In this repository you will find the complete implementation of the data model and the algorithms, as well as a knowledge base for the interpretation of multi-lead electrocardiogram (ECG) signals, from the basic waveforms (P, QRS, T) to complex rhythm patterns (Atrial fibrillation, Bigeminy, Trigeminy, Ventricular flutter/fibrillation, etc.). In addition, we provide some utility scripts to reproduce the interpretation of all the ECG strips shown in paper [1], and to allow the interpretation of any ECG record in the MIT-BIH format with a command-line interface very similar to that of the WFDB applications.

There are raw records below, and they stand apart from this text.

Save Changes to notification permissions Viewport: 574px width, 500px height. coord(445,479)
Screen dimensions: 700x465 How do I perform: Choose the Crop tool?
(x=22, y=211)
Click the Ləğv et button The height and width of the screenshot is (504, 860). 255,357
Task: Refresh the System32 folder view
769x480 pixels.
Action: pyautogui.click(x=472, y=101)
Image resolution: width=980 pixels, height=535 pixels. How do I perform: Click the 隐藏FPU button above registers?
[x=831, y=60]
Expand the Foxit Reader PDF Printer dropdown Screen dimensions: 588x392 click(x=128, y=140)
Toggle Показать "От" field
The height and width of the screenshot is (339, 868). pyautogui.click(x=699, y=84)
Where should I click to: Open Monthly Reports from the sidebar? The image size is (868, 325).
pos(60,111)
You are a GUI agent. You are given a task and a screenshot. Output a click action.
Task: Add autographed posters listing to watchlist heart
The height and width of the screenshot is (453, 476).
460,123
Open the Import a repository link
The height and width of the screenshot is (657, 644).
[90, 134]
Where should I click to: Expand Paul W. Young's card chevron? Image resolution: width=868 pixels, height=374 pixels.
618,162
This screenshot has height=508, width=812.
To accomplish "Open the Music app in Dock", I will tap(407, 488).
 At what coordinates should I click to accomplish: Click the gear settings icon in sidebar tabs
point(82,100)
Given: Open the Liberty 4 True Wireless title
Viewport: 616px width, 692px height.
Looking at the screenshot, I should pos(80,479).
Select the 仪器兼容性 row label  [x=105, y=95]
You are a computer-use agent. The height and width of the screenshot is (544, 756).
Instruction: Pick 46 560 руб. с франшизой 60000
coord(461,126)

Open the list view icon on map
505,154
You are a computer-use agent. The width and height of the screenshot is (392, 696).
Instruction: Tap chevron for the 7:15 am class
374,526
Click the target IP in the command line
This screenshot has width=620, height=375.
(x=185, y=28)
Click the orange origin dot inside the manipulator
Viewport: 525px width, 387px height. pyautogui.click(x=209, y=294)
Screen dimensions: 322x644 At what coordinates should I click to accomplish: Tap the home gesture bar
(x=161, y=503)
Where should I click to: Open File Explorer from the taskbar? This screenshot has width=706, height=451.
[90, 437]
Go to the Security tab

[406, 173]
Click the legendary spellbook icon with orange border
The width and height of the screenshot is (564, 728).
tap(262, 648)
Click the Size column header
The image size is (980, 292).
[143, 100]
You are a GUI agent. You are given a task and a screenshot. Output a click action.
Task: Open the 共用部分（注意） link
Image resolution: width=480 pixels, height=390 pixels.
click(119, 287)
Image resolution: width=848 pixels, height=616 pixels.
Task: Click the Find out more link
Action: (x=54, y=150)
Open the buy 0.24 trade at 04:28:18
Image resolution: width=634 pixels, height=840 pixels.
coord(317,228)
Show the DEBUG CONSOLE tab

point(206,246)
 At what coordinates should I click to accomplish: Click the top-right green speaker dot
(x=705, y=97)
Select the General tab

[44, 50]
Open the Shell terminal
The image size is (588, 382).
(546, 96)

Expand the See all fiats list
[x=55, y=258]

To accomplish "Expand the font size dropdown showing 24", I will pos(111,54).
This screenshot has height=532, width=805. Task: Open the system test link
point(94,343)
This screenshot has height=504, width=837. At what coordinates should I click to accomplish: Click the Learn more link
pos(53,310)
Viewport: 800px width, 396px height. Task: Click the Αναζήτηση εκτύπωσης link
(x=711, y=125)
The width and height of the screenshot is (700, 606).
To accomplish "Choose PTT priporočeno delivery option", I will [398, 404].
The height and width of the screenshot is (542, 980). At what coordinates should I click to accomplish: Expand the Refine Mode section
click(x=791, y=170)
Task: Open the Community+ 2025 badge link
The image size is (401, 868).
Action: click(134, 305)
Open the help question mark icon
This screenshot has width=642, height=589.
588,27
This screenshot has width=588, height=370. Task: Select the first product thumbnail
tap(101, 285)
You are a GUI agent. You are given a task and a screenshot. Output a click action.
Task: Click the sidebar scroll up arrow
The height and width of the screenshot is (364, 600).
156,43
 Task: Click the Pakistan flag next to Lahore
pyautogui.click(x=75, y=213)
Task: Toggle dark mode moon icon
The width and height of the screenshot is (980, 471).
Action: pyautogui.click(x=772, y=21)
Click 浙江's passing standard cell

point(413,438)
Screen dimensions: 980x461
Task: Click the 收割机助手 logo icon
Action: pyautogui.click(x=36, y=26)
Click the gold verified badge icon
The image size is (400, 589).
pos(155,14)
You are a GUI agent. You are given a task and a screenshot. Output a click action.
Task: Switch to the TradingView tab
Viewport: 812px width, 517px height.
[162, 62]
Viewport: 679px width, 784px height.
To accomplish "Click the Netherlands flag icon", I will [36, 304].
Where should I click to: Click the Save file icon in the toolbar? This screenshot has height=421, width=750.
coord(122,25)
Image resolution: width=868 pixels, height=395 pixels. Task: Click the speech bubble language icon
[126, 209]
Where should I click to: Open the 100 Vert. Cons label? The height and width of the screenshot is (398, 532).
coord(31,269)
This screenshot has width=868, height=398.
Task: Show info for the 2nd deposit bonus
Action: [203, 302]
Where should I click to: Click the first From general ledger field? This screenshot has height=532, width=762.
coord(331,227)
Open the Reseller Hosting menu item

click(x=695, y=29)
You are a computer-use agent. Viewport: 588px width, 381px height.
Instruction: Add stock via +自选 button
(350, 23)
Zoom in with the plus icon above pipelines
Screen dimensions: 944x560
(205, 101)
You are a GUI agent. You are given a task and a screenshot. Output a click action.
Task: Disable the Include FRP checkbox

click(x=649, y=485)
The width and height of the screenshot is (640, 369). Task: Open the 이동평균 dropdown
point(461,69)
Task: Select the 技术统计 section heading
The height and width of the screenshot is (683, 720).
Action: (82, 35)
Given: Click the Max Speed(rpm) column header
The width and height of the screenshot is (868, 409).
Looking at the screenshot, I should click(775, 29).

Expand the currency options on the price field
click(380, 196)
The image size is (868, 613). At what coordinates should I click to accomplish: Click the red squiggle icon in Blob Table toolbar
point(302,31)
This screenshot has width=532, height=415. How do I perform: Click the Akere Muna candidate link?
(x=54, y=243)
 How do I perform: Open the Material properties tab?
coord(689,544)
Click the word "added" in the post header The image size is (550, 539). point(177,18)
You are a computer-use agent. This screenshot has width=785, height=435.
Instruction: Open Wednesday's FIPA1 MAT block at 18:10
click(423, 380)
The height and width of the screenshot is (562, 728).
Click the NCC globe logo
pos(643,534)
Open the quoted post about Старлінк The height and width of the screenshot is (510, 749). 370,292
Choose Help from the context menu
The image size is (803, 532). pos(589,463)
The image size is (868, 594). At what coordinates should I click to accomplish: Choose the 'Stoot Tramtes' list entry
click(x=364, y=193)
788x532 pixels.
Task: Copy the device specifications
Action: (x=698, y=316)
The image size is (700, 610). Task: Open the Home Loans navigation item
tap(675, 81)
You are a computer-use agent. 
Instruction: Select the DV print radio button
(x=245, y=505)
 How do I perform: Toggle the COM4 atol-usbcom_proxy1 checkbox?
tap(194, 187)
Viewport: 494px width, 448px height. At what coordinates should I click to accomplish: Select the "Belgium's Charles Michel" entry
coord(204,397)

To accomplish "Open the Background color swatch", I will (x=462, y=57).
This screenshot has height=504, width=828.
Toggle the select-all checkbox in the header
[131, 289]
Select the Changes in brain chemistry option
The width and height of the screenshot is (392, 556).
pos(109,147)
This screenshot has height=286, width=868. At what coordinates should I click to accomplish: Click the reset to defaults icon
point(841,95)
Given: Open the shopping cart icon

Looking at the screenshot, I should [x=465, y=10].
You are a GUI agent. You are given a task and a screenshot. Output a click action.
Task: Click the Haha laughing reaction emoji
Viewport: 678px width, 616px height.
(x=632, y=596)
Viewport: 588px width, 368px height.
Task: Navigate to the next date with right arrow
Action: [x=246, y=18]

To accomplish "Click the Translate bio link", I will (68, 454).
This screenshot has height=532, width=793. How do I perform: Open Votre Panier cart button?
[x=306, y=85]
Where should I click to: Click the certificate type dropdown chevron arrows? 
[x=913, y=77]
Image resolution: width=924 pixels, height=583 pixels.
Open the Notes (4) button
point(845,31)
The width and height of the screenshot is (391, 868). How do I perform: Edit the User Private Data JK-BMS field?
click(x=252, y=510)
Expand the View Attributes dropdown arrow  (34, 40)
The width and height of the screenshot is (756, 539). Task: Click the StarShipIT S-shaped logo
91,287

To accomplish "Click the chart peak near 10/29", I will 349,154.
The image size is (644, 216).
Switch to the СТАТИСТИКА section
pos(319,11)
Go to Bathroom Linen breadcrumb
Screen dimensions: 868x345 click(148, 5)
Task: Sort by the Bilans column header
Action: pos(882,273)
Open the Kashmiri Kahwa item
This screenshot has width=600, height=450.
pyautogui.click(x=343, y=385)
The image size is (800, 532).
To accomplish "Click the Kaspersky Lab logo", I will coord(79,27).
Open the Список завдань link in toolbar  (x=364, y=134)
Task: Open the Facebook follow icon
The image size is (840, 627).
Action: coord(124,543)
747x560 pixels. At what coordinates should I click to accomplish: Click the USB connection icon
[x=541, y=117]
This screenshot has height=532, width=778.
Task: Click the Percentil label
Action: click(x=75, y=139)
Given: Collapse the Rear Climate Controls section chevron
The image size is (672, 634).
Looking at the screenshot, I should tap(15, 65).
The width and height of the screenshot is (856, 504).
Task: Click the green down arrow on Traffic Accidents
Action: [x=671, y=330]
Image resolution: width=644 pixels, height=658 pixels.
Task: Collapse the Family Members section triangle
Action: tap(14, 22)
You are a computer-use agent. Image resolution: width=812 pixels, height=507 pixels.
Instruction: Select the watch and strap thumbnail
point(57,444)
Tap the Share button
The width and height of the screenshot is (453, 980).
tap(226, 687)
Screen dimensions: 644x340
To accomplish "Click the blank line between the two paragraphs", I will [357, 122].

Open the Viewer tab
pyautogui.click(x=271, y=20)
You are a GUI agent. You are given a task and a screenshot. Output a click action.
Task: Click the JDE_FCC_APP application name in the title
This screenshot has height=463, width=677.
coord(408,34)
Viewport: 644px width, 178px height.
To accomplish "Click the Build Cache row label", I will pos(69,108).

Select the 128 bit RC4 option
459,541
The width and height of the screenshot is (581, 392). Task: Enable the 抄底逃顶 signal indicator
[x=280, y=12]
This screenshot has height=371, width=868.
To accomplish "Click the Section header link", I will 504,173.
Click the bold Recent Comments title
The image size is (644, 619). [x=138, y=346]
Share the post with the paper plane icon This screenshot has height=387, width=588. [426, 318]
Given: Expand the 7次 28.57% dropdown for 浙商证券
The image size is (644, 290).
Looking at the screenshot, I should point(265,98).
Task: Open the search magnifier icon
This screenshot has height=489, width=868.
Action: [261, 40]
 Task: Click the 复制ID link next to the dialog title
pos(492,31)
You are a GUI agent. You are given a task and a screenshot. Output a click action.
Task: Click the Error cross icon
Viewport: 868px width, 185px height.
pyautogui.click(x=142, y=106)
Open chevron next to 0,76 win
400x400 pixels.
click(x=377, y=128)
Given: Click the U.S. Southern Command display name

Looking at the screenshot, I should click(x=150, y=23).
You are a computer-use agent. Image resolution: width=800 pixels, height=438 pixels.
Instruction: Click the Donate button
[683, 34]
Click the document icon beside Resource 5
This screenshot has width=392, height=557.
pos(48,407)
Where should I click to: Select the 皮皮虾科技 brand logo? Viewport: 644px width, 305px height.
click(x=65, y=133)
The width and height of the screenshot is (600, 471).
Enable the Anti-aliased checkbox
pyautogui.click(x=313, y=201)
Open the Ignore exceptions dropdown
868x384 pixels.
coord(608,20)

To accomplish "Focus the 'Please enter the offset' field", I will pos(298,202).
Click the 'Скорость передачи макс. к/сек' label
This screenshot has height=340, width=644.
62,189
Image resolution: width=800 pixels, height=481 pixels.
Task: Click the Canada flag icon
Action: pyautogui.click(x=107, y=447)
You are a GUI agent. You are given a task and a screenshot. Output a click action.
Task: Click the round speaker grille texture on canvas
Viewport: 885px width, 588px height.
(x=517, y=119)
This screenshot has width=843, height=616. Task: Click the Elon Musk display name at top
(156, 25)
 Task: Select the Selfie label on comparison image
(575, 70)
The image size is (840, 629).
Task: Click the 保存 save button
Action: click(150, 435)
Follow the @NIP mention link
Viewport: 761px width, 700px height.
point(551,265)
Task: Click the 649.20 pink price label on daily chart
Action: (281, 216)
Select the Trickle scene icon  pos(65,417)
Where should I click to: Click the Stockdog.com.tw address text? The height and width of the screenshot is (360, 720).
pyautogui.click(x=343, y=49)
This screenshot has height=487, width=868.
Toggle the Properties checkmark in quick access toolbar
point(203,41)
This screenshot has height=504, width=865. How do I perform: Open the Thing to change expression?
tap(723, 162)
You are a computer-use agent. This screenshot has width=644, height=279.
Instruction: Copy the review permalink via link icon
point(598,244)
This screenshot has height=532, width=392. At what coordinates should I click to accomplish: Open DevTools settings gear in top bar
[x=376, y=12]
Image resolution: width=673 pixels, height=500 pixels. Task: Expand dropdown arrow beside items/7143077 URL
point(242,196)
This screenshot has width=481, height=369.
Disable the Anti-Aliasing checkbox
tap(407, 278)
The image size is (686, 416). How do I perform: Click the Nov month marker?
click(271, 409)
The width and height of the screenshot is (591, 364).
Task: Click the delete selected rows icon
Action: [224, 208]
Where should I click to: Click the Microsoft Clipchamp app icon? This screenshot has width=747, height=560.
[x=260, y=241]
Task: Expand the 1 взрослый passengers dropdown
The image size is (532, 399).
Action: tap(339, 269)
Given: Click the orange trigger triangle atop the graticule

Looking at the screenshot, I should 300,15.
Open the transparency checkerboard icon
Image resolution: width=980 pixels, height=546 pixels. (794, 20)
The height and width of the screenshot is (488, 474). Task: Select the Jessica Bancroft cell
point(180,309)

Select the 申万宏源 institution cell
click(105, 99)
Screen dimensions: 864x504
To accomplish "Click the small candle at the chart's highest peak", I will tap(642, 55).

Additionally, the repository includes an algorithm for automatic heartbeat classification on ECG signals, described in the paper:

[2]: T. Teijeiro, P. Félix, J.Presedo and D. Castro: Heartbeat classification using abstract features from the abductive interpretation of the ECG, IEEE journal of biomedical and health informatics, 2018, vol. 22, no 2, p. 409-420. DOI: 10.1109/JBHI.2016.2631247 .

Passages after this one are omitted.